Text and element pointing items
* start *

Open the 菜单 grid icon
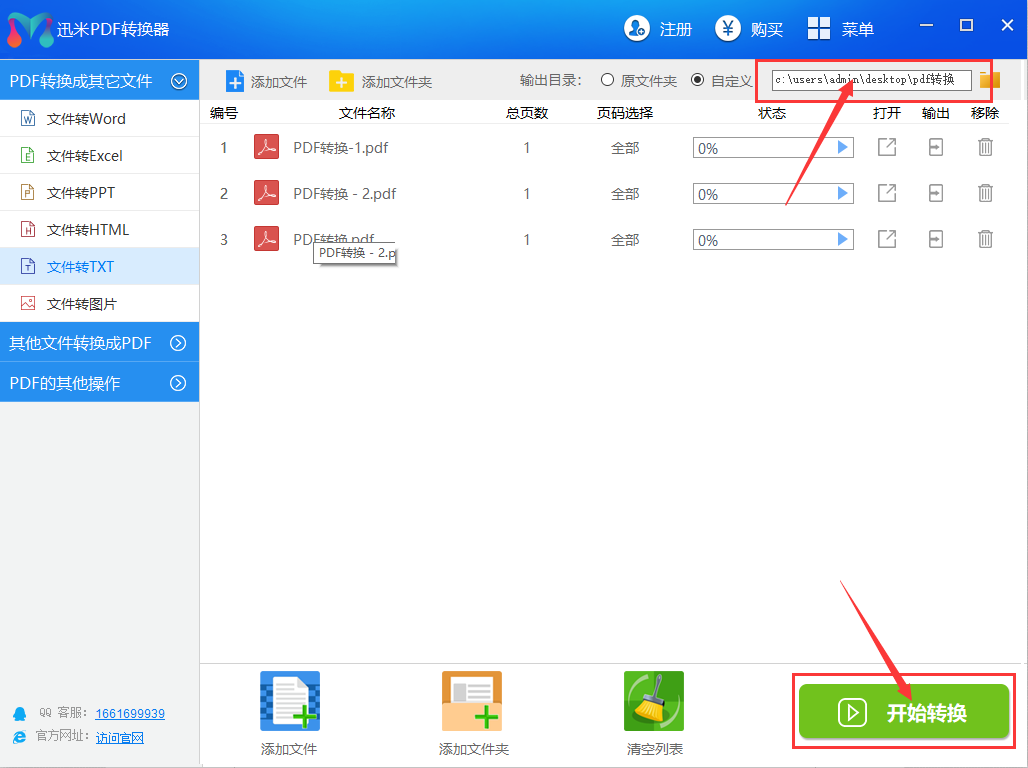The width and height of the screenshot is (1028, 768). [819, 29]
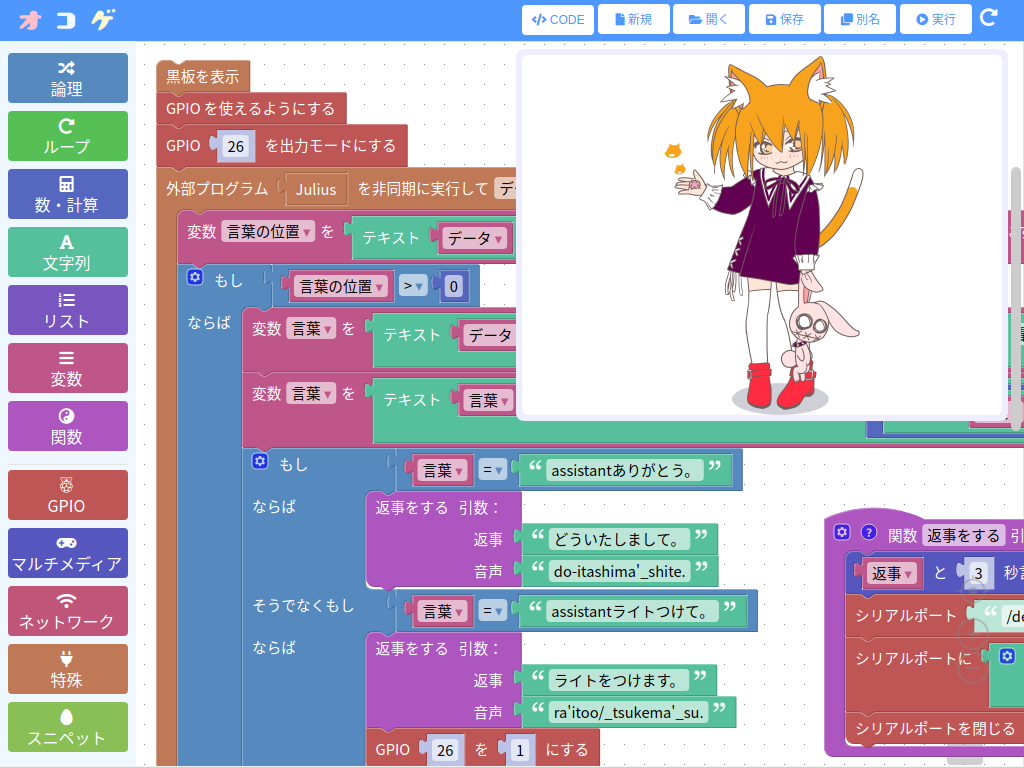Open the 関数 (functions) category
The height and width of the screenshot is (768, 1024).
click(68, 426)
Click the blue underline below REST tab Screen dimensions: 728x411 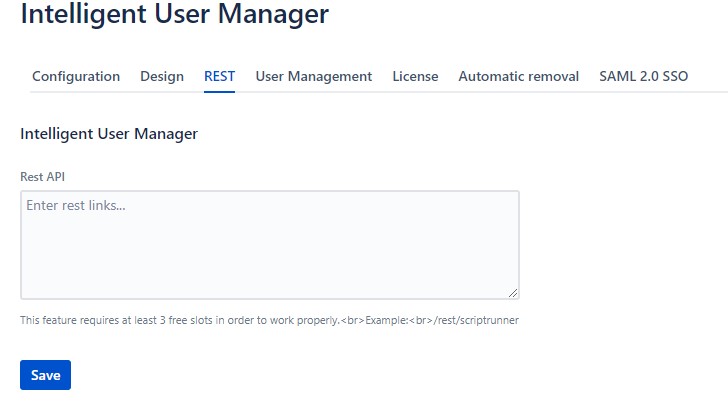point(219,91)
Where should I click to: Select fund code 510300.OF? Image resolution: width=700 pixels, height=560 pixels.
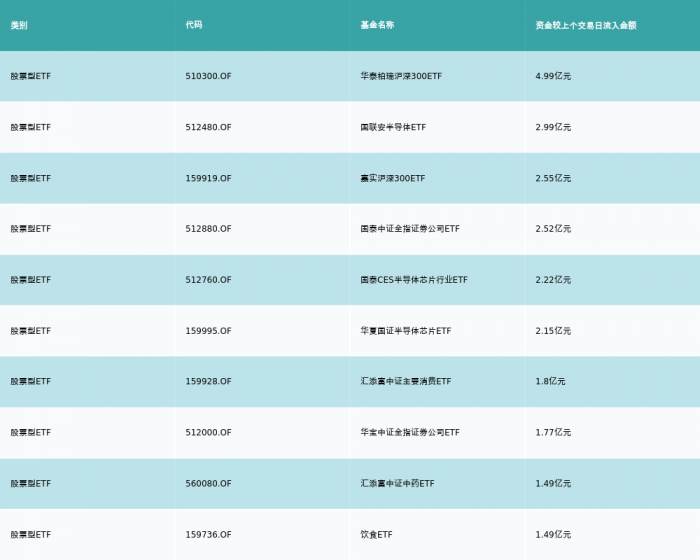pos(208,76)
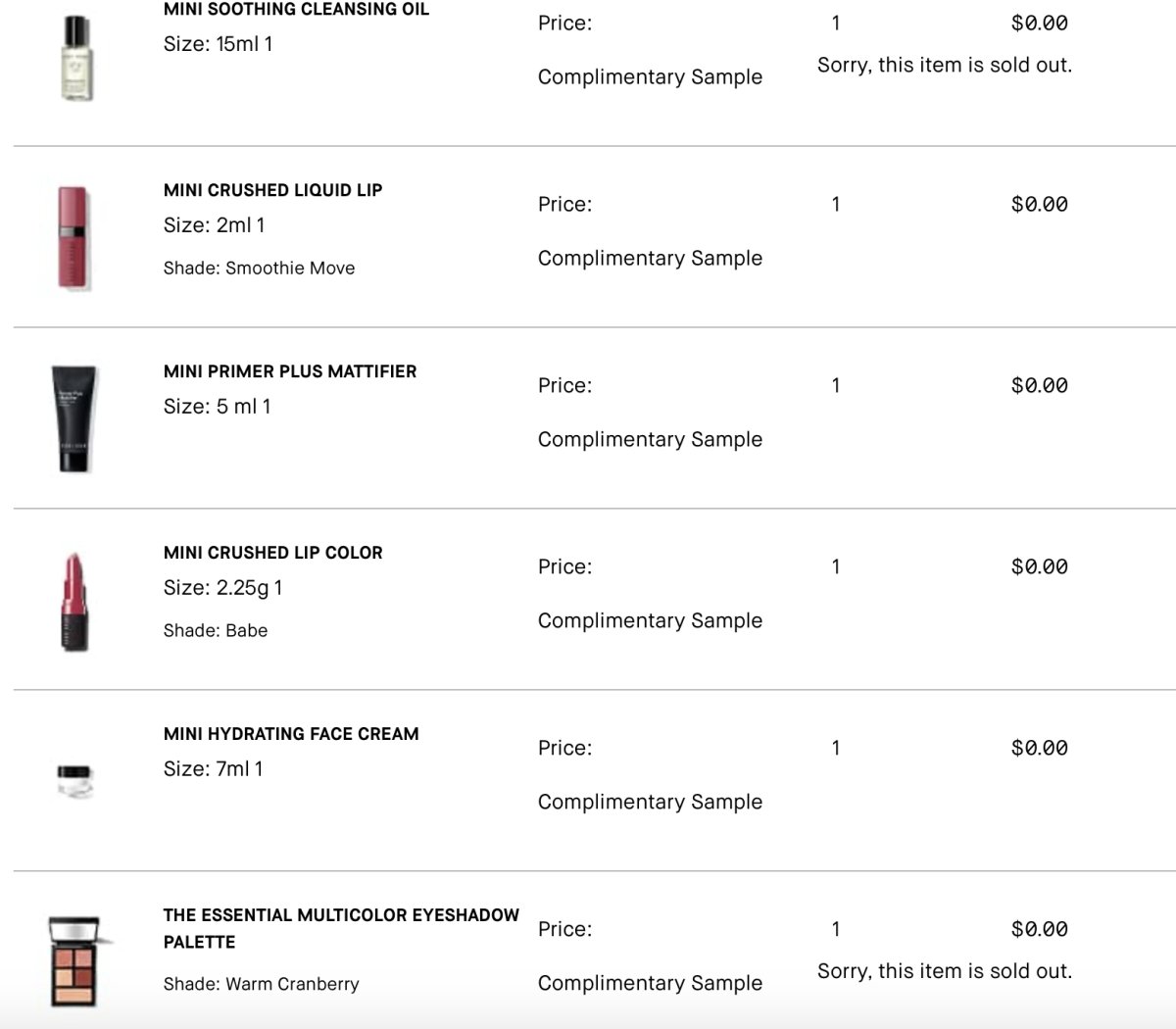Click the sold out notice for eyeshadow palette

pyautogui.click(x=945, y=971)
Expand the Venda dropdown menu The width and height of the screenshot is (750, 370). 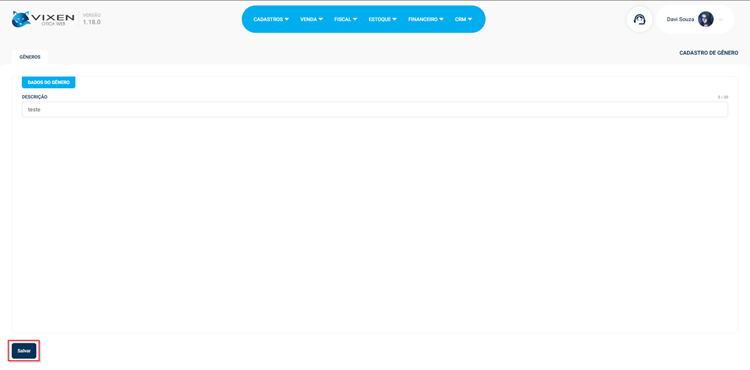[311, 20]
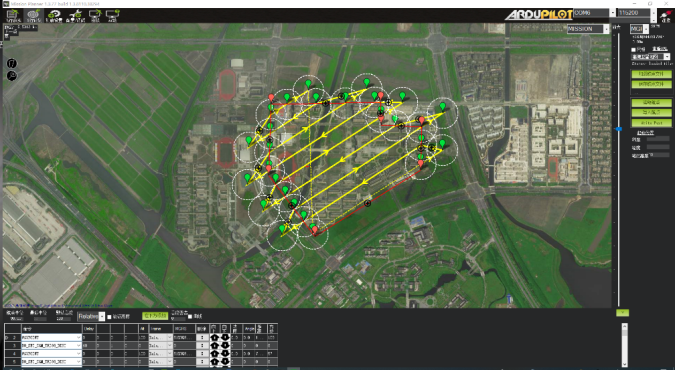This screenshot has height=370, width=675.
Task: Click the map zoom search circle icon
Action: click(x=12, y=76)
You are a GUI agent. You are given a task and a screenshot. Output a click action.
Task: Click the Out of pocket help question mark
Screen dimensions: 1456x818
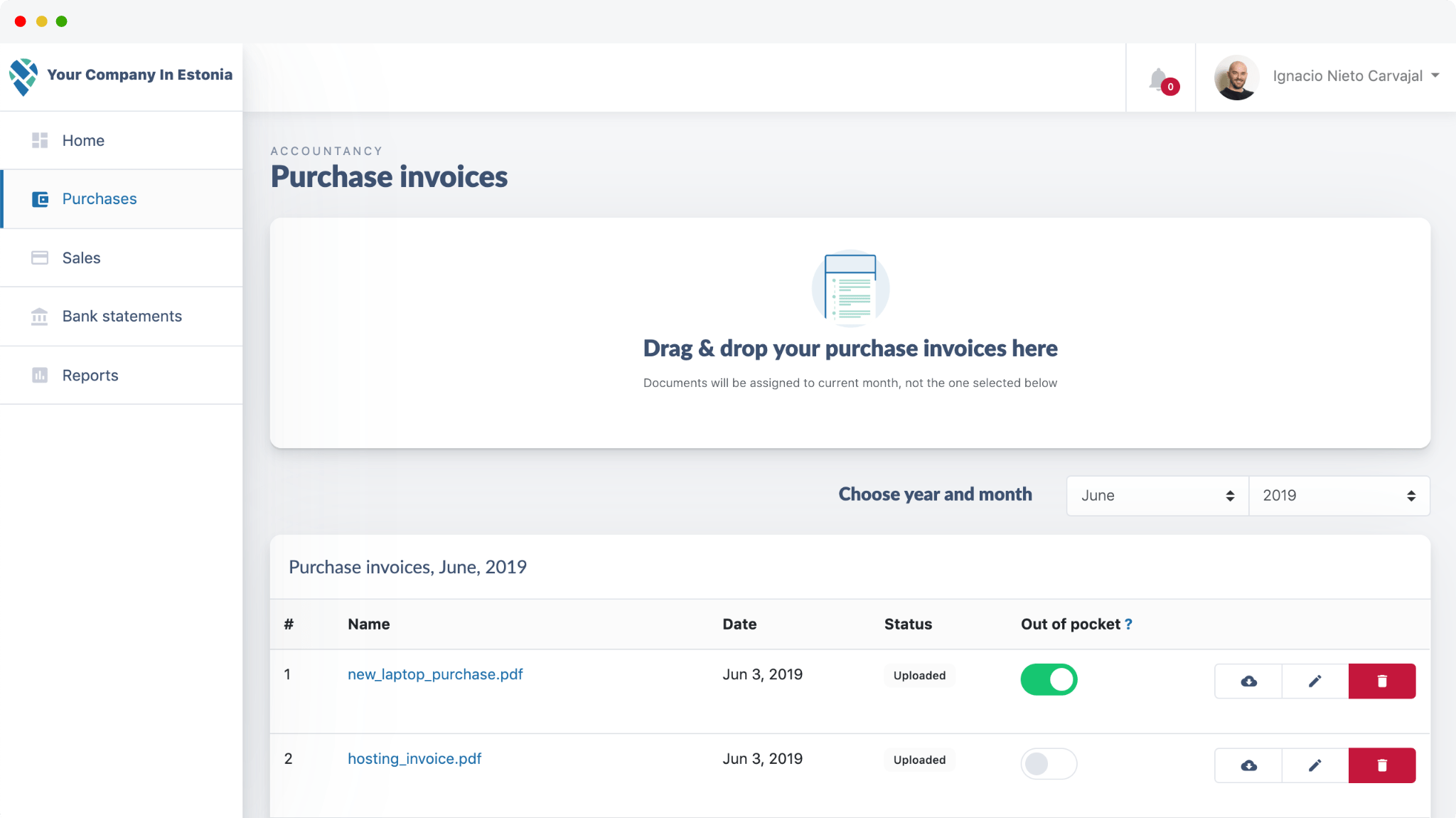point(1128,625)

* end *

* Stated task
Write out the items verbatim, from the line containing "You are a GUI" through the end of the items, including both ends. Omit the pictures from your answer.

* Output of the task
You are a GUI agent. You are given a task and a screenshot. Output a click action.
Task: Click the Out of pocket help question mark
Screen dimensions: 1456x818
point(1128,625)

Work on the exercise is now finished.